Estonia kini tengah merekrut sekelompok pakar di bidang komputer untuk mempertahankan diri dari perang cyber.
Sekitar empat tahun lalu, pada Mei 2007, Estonia sempat dilanda serangan cyber yang diduga dilancarkan oleh Rusia. Hal itu dipicu oleh keputusan pemerintah Estonia memindahkan makam Talinn yang merupakan peninggalan pemerintahan Uni Soviet.
Padahal, Estonia merupakan salah satu negara yang paling tergantung dengan teknologi, dengan 80 persen dari penduduknya melakukan aktivitas perbankan online.
Setelah beberapa tahun lewat, Estonia memobilisasi sebuah organisasi bernama Cyber Defence League, yang terdiri dari sukarelawan yang beranggotakan para programmer, pakar komputer, dan software engineer.
"Liga ini berisi pada spesialis di bidang pertahanan cyber yang bekerja di sektor swasta maupun berbagai lembaga pemerintahan," ujar Menteri Pertahanan Estonia Jaak Aaviksoo, dikutip dari situs DailyMail.
Kekompakan yang melibatkan berbagai kalangan di Estonia ini, ternyata dilatar belakangi oleh beberapa pengalaman negara itu diduduki oleh negara lain, oleh tentara Soviet pada 1939, oleh Jerman pada 1931, dan Uni Soviet hingga 1991, saat Estonia menyatakan berpisah.
Menurut Aaviksoo, organisasi ini secara rutin bertemu di akhir pekan untuk membahas persiapan terhadap kemungkinan serangan cyber.
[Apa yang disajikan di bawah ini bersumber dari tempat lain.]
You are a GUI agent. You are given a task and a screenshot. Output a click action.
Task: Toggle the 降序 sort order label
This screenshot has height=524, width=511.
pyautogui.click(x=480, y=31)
Estonia kini menjadi satu-satunya negara demokratis yang memiliki pasukan pertahanan cyber semacam ini.
Para pejabat di Estonia sendiri memposisikan ancaman cyber sebagai hal yang sangat serius, sampai-sampai mereka berfikir untuk membuat draf peraturan untuk memastikan setiap komputer para pakar di negeri mereka cukup siap untuk menghadapi serangan cyber darurat.